La fotosíntesis es un proceso de dos etapas. En primer lugar, las reacciones dependientes de la luz aprovechan la energía solar para generar ATP y NADPH. En segundo lugar, las reacciones independientes de la luz, también llamadas ciclo de Calvin, utilizan esas moléculas para fijar el dióxido de carbono en carbohidratos.
El ciclo de Calvin, que lleva el nombre del premio Nobel Melvin C. Calvin, comprende cuatro reacciones secuenciales:fijación de carbono, reducción, síntesis de carbohidratos y regeneración de la enzima inicial.

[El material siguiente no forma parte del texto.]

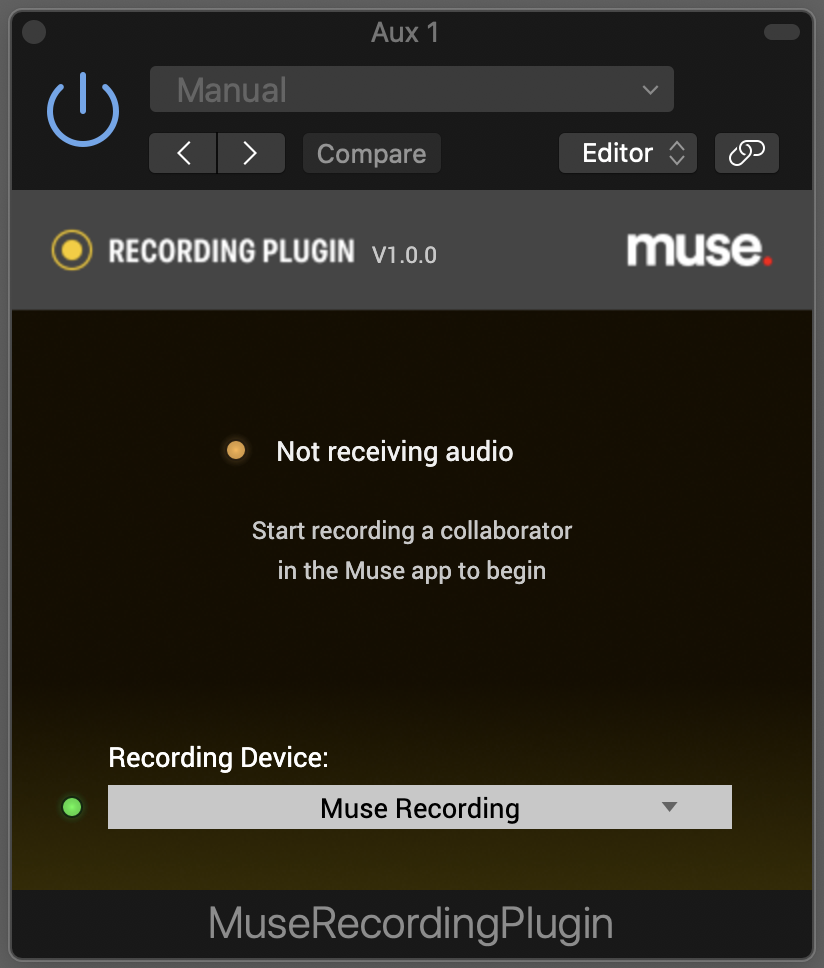Open the Editor view pop-up menu

click(x=627, y=153)
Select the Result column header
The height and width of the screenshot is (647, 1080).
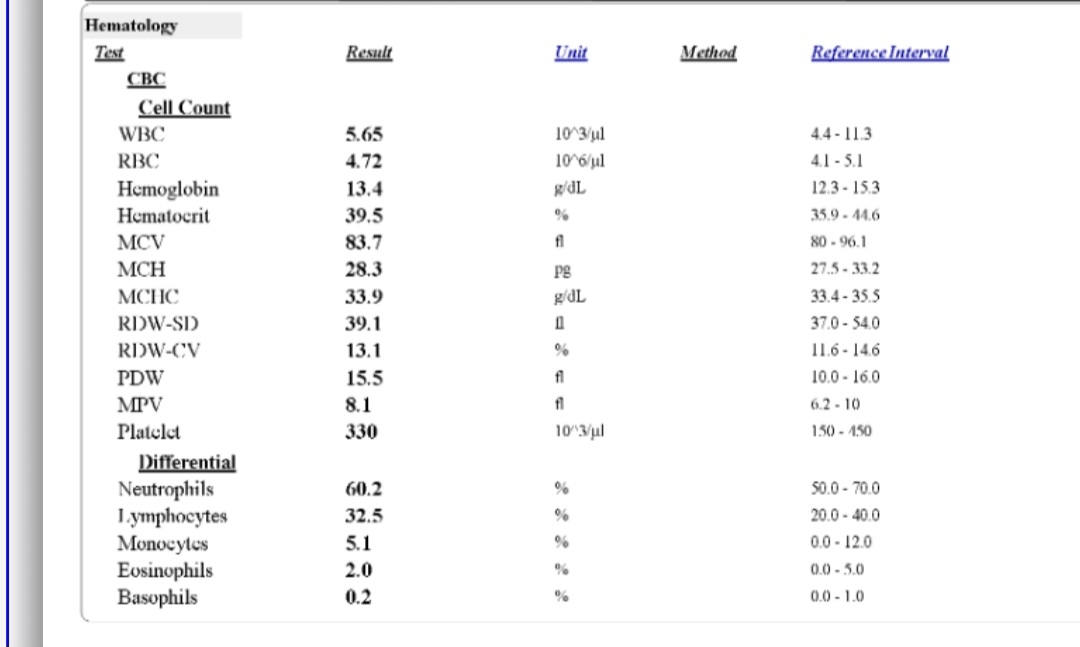point(368,53)
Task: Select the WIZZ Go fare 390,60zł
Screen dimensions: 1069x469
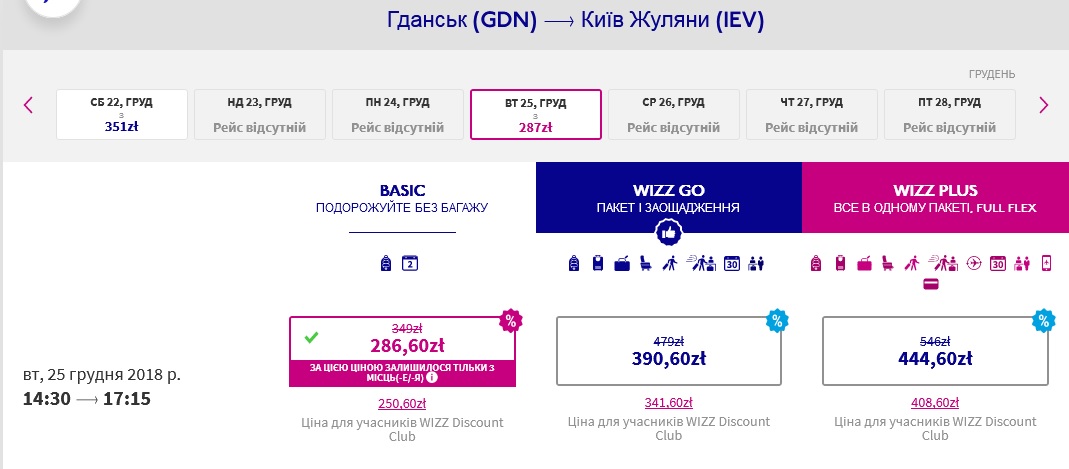Action: tap(669, 351)
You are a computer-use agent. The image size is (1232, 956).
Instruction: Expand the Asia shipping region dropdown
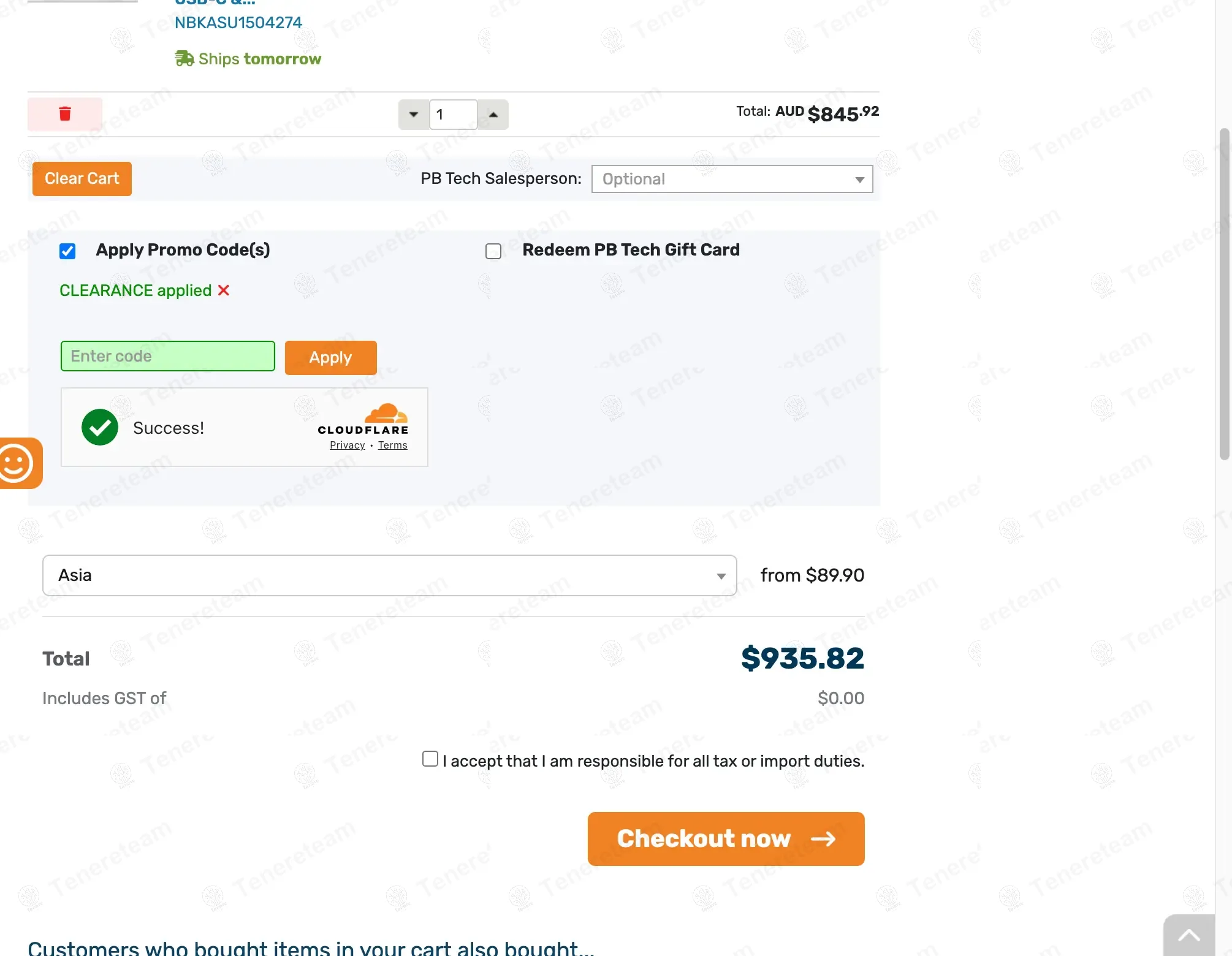(x=389, y=575)
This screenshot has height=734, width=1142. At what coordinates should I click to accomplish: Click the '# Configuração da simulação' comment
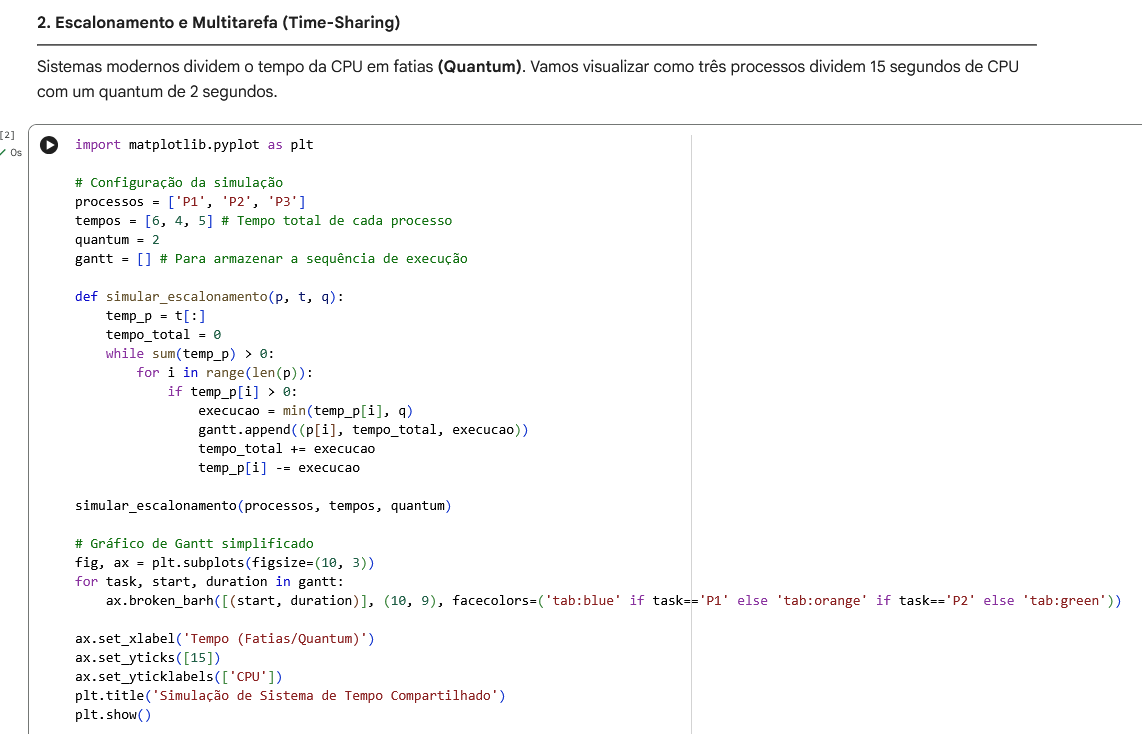(179, 183)
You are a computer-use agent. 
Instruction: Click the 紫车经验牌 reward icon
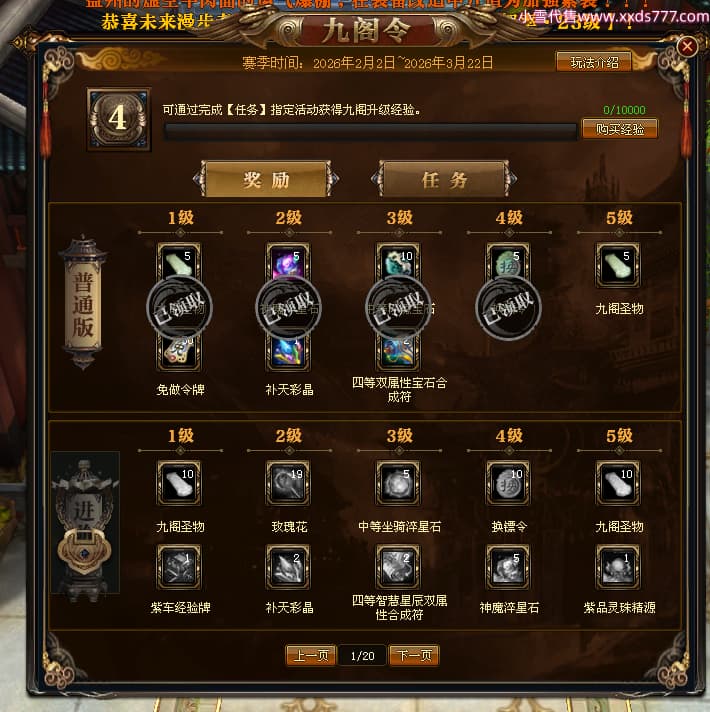(179, 567)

Aunque puede ocurrir en la oscuridad, funciona durante el día porque depende del ATP y el NADPH producidos por las reacciones de la luz.
Dentro del estroma del cloroplasto, el ciclo de Calvin transforma la energía captada en el ATP y el poder reductor del NADPH en glucosa y otros azúcares. Combina la oxidación de NADPH y la hidrólisis de ATP con la reducción de CO₂, produciendo así un carbohidrato estable que impulsa el crecimiento de las plantas.
Insumos esenciales:CO₂ , ATP y NADPH . Salidas:glucosa , ADP y NADP⁺ . Los dos últimos se reciclan nuevamente en las reacciones dependientes de la luz, completando el ciclo fotosintético.
Aunque el ciclo de Calvin puede desarrollarse sin luz directa, en las plantas depende fundamentalmente de la luz, ya que consume ATP y NADPH producidos por las reacciones luminosas. El intercambio continuo entre las dos etapas garantiza un suministro constante de carbohidratos y un conjunto renovable de portadores de energía.